The New York attorney general's office is probing claims that three major Internet service providers — Verizon, Cablevision, and Time Warner Cable — aren't living up to the speeds they advertise to subscribers.
Official letters were sent out to executives at the three companies on Friday, Reuters reported on Monday. Attorney general Eric Schneiderman confirmed the probe in a statement.
Verizon told Reuters it hadn't seen the letter, but the probe was acknowledged by spokesmen from TWC and Cablevision, who insisted their companies were meeting promises. Cablevision's Charlie Schueler in fact argued that his company's Optimum Online service "consistently surpasses" marketed speeds, beating them in internal tests and ones run by the Federal Communications Commission.
Schneiderman's office cited a 2014 M-Lab study, which found that connections tended to deteriorate at points where ISPs linked with so-called "long-haul" Internet carriers like Cogent. The probe is also based on public complaints and internal analysis, and will moreover scrutinize last-mile speeds at TWC and Cablevision.
American ISPs have regularly been accused of failing to match promised bandwidth, though connection quality can be limited by factors like location and existing infrastructure. The issue has become more serious in recent years, with growing dependence on the Internet for work, music, video, gaming, and government and financial services. Many productivity apps and games are now bought exclusively online, but can take hours or even days to download over a slow connection.
48 Comments
Not a surprise... Hope they all get fined big time!
Shocking.
Any fines will result in a consumer fee. "The regulatory access fee is increasing because of government mandated changes."
The problem is that companies never "promise" any speeds. They say that a certain plan has speeds of UP TO 50 Mbps. No provider will guarantee that that number will be what you see 24/7.

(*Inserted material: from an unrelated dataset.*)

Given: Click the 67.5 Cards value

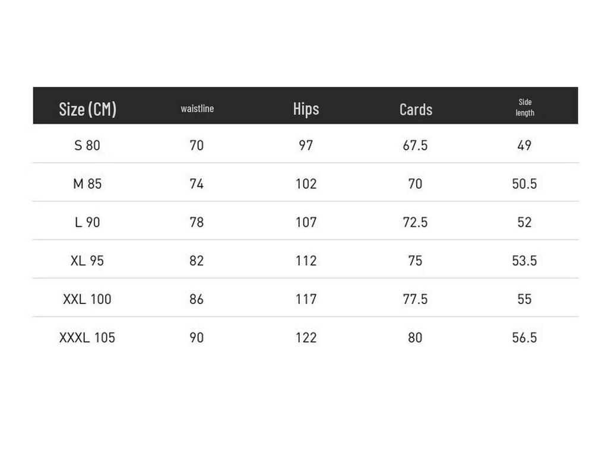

Every survey and test has shown that Verizon FIOS does meet its promise. I can vouch for that in my own installation. I've got 150/150 FIOS. I always get between 145-165 down, and about the same up.
The problem is that companies never "promise" any speeds. They say that a certain plan has speeds of UP TO 50 Mbps. No provider will guarantee that that number will be what you see 24/7.

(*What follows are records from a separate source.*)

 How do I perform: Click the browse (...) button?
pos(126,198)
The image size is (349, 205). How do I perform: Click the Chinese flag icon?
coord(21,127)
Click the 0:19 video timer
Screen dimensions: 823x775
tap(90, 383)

So true. When the technician comes to install your cable they often test it using Speed Test to demonstrate that you are getting close to the advertised speed. Problem is, the speed is being tested with one big chunk of data from your computer to the cable data center then to another nearby peering data center, therefore bypassing multiple hops and staying on fiber the entire time. In the real world when you visit some random web page, the code is referencing sometimes a few different servers and is composed of many elements such as stylesheets, Javascript, images, text, fonts, etc. Each of those elements has to be requested individually so there is a lot of back and forth packets required just to render a single page. Then of course there is the matter of the router hops and DNS resolution.
Speed Test is the equivalent of Volkswagen's diesel emissions testing.